Nggak matching. Nah, urusan pakai baju nggak matching ini sering bikin perang dunia di rumah. Apa semua suami buta warna ya? Sudah bagus pakai kemeja warna coklat, celana panjang juga coklat, tapi kok sabuknya hitam ya? Belum lagi kalau sedang keluar 'mood' nya, bisa-bisa kemeja batik warna biru dibilang matching dengan celana panjang abu-abu. Kalau dibilangin, ada aja alasannya. Ih, geregetan deh. Padahal kita mau pergi ke acara yang agak formal. Ingin, dong, sekali-kali kelihatan keren berdua. Yang ada akhirnya kita berantem berdua ...

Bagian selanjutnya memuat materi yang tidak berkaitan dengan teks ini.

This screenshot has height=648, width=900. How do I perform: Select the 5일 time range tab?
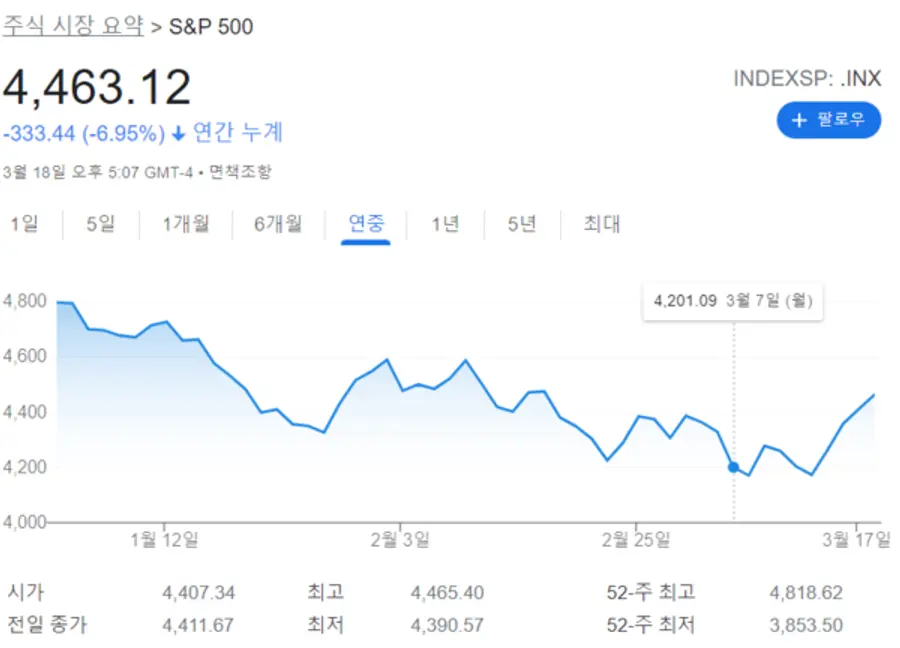[x=101, y=223]
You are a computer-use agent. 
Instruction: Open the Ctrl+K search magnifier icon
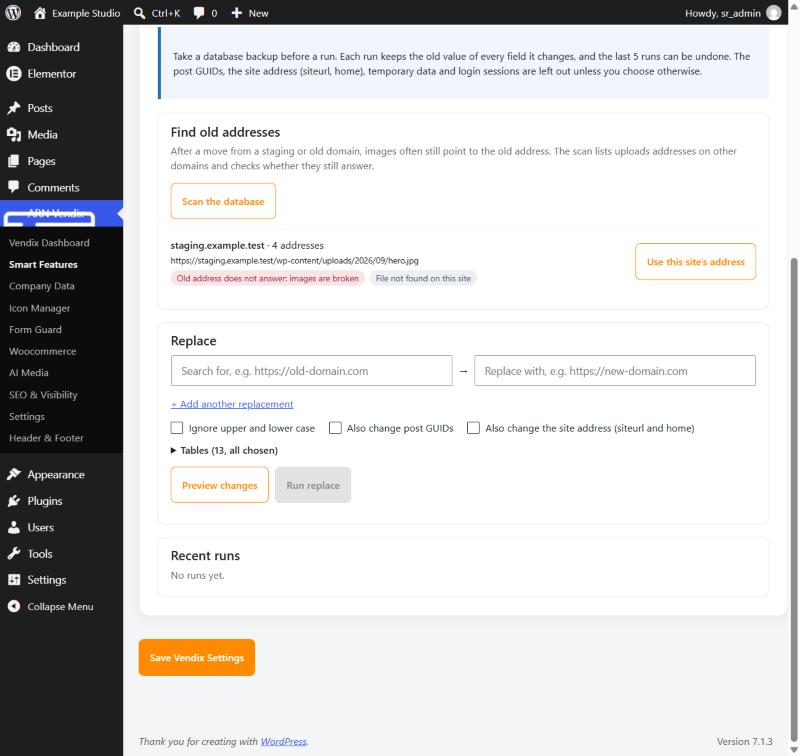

Cuek. Pernah nggak merasa marah-marah sama tembok? Begitulah suami saya kalau saya lagi ngomel. Dia diam saja sambil terus baca koran seolah saya bicara pada tembok. Bisa saja ia lalu menutup koran yang sedang dibaca untuk... keluar duduk-duduk di teras. Tentu saja saya tidak berani menyusul untuk melanjutkan omelan saya, takut nanti tetangga pada dengar...
Tidak romantis. Jangan harap, deh, suami akan berlaku romantis setelah kita menikah. Ingat tanggal ulang tahun kita saja sudah luar biasa. Teman saya pernah mengeluhkan hal ini kepada Ibunya di awal-awal pernikahannya. Apa jawab Ibunya? Ah, kamu kebanyakan baca novel! Hehehe...
Setelah puas berunek-unek, akhirnya kita semua terdiam kehabisan napas. Saling lihat-lihatan, dan cekikikan bareng. Bagaimana ya, kalau suami-suami kita ikut mendengarkan? Apa pembelaan mereka?